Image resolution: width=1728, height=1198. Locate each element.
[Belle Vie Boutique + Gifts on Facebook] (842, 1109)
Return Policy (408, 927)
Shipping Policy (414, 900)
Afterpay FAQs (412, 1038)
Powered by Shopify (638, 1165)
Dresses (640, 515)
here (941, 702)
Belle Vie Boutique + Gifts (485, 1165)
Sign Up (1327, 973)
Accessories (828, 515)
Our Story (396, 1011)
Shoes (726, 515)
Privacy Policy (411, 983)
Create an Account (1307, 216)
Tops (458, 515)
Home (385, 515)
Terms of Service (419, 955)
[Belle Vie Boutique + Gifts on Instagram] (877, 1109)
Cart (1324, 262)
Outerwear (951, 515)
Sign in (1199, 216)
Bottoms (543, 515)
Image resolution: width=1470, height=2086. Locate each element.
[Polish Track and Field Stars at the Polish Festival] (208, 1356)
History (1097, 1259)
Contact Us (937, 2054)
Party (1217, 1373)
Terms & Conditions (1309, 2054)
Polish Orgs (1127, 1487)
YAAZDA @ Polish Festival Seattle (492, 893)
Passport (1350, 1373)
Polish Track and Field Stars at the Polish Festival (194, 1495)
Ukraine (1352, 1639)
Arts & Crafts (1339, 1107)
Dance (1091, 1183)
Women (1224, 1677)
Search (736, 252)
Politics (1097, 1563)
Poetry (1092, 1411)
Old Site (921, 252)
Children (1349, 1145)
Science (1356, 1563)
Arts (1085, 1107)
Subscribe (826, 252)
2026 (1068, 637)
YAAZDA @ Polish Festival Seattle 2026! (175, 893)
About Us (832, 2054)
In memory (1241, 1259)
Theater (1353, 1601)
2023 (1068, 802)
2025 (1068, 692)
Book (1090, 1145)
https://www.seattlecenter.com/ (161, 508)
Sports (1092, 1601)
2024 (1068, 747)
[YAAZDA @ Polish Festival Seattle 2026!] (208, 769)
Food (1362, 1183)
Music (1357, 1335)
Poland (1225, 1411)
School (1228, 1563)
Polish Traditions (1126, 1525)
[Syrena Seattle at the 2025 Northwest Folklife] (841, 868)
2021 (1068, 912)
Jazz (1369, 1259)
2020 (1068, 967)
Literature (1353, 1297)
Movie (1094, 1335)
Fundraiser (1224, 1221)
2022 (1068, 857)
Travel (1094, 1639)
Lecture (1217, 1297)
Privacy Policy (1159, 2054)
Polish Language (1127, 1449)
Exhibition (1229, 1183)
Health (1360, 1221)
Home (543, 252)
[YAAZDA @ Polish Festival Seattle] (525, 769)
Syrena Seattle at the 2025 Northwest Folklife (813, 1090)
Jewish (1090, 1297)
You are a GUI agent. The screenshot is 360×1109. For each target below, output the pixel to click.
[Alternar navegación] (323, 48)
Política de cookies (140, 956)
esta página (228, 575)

◇ ◇ ◇ ◇

TASK:
Gather every line from the listing above in which the word "each" appears.

YOUR SOLUTION:
Image resolution: width=1728, height=1198. Locate each element.
Image resolution: width=1470, height=2086. Locate each element.
You are a GUI agent. The screenshot is 360×1109. For each target below, output the pixel to click.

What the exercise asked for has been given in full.